> _What is required_: What lines below hold the string "agent"? Copy them all.

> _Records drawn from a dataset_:
□ □ □

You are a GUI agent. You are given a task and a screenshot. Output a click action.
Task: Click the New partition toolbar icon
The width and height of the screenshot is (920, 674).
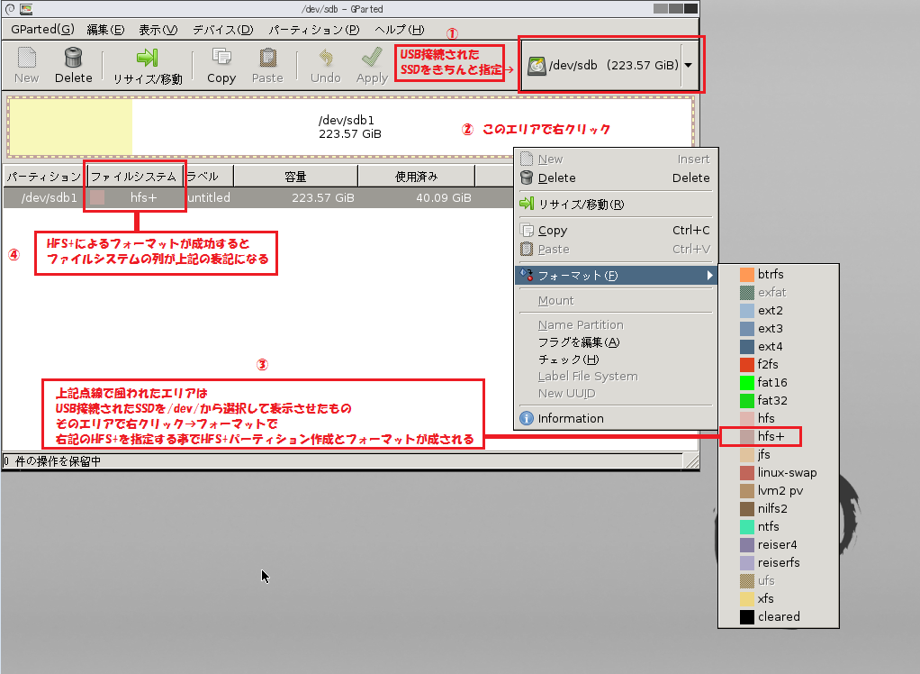(27, 58)

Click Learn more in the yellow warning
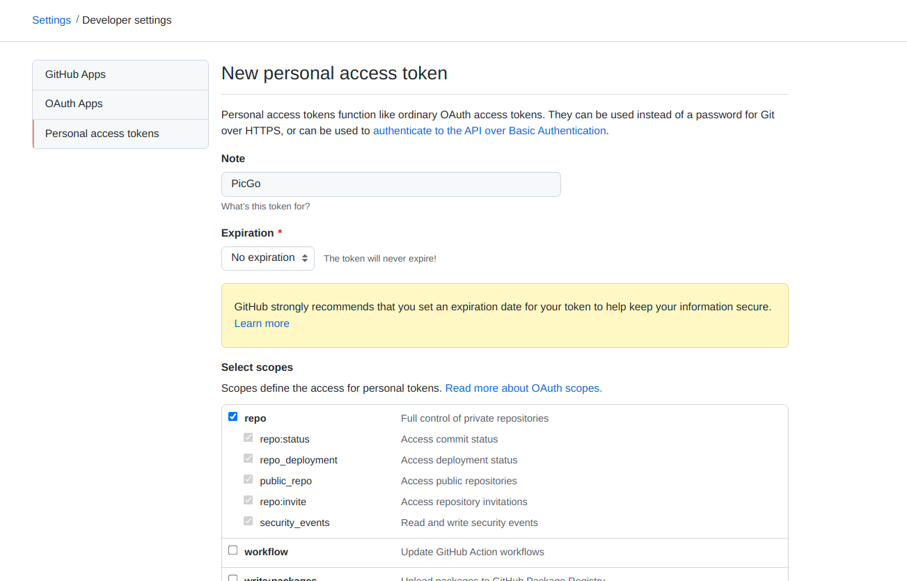[x=262, y=324]
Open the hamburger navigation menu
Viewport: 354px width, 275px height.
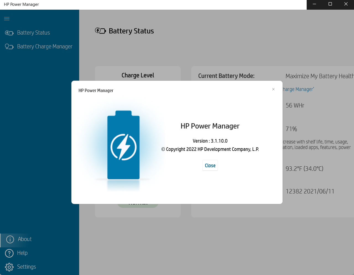7,19
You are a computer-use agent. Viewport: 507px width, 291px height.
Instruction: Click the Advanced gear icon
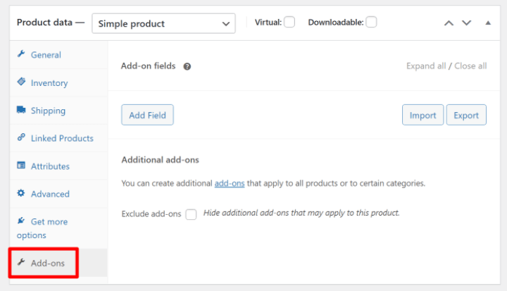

□ □ □

> _Result of the task_:
You are a GUI agent. You are given a task and a screenshot. Output a click action.
You are a computer-use agent. Viewport: 507px width, 291px height.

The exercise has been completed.